### Task to complete
Could you give the stretch of the listing from the line containing "Task: Click the 'Prospect" through the line containing "click(69, 247)" again, changing every "GUI agent" to "screen agent" and leaving all else unchanged?

━━━━━━━━

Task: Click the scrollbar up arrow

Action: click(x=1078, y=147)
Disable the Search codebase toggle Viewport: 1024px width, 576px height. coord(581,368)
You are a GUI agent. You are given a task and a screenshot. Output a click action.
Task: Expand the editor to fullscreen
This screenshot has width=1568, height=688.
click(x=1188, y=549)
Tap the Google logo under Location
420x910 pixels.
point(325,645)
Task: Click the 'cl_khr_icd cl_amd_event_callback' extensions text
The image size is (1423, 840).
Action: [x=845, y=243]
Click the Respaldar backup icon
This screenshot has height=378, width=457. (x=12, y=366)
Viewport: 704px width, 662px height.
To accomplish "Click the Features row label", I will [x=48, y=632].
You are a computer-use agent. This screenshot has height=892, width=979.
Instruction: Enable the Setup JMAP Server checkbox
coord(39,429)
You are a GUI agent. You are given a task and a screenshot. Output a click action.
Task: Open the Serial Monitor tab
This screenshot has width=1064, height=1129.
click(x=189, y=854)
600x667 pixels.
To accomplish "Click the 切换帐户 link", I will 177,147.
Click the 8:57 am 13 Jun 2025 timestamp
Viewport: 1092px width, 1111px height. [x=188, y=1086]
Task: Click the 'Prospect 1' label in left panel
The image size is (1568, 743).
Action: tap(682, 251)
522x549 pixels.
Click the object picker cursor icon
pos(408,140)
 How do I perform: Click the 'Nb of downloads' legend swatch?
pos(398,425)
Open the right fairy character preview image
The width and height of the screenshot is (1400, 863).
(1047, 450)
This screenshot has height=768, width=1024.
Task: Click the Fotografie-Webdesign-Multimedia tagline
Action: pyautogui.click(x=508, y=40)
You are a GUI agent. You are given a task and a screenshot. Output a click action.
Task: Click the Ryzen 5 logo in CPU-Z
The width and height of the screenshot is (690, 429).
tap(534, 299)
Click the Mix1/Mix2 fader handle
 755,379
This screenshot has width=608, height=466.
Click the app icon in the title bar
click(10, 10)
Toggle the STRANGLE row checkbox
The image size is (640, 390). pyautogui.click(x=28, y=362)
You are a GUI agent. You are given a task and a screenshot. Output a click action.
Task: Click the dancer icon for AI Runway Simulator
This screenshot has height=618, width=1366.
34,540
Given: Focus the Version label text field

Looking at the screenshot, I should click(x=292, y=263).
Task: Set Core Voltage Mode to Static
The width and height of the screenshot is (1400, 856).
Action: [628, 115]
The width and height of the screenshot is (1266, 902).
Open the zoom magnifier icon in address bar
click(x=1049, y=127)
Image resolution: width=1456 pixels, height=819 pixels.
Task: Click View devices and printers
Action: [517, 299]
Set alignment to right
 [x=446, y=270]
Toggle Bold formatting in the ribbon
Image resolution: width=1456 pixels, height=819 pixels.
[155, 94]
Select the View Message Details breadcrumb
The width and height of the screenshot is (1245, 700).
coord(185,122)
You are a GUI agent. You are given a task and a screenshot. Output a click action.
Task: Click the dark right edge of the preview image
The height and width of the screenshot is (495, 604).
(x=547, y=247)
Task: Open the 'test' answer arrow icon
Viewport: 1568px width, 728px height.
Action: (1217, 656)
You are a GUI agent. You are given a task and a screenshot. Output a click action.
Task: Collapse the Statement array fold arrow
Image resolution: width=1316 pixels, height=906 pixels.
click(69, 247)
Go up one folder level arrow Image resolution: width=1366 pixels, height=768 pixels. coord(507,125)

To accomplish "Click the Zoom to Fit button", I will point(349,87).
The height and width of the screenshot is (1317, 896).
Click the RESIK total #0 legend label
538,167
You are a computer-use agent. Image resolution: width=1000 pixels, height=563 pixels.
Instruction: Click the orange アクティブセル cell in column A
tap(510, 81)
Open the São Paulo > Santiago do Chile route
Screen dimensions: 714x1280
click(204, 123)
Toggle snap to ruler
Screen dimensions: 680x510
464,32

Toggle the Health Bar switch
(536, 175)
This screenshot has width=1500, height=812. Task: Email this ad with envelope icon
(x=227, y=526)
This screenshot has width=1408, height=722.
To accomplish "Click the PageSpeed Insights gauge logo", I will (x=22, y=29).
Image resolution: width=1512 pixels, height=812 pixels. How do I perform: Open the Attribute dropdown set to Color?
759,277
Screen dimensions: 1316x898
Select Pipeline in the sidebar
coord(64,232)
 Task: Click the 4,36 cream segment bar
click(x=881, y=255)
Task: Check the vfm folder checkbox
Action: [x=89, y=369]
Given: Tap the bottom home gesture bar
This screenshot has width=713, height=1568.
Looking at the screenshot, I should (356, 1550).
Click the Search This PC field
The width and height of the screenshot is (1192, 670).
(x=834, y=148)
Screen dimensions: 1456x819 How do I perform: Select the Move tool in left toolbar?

━━━━━━━━

### Completed exercise
Task: Click the 'Prospect 1' label in left panel
The image size is (1568, 743).
Action: tap(682, 251)
522x549 pixels.
Click the object picker cursor icon
pos(408,140)
 How do I perform: Click the 'Nb of downloads' legend swatch?
pos(398,425)
Open the right fairy character preview image
The width and height of the screenshot is (1400, 863).
(1047, 450)
This screenshot has height=768, width=1024.
Task: Click the Fotografie-Webdesign-Multimedia tagline
Action: pyautogui.click(x=508, y=40)
You are a screen agent. You are given a task and a screenshot. Output a click action.
Task: Click the Ryzen 5 logo in CPU-Z
The width and height of the screenshot is (690, 429).
tap(534, 299)
Click the Mix1/Mix2 fader handle
 755,379
This screenshot has width=608, height=466.
Click the app icon in the title bar
click(10, 10)
Toggle the STRANGLE row checkbox
The image size is (640, 390). pyautogui.click(x=28, y=362)
You are a screen agent. You are given a task and a screenshot. Output a click action.
Task: Click the dancer icon for AI Runway Simulator
This screenshot has height=618, width=1366.
34,540
Given: Focus the Version label text field

Looking at the screenshot, I should click(x=292, y=263).
Task: Set Core Voltage Mode to Static
The width and height of the screenshot is (1400, 856).
Action: [628, 115]
The width and height of the screenshot is (1266, 902).
Open the zoom magnifier icon in address bar
click(x=1049, y=127)
Image resolution: width=1456 pixels, height=819 pixels.
Task: Click View devices and printers
Action: [517, 299]
Set alignment to right
 [x=446, y=270]
Toggle Bold formatting in the ribbon
Image resolution: width=1456 pixels, height=819 pixels.
[155, 94]
Select the View Message Details breadcrumb
The width and height of the screenshot is (1245, 700).
coord(185,122)
You are a screen agent. You are given a task and a screenshot. Output a click action.
Task: Click the dark right edge of the preview image
The height and width of the screenshot is (495, 604).
(x=547, y=247)
Task: Open the 'test' answer arrow icon
Viewport: 1568px width, 728px height.
Action: (1217, 656)
You are a screen agent. You are given a task and a screenshot. Output a click action.
Task: Collapse the Statement array fold arrow
Image resolution: width=1316 pixels, height=906 pixels.
click(69, 247)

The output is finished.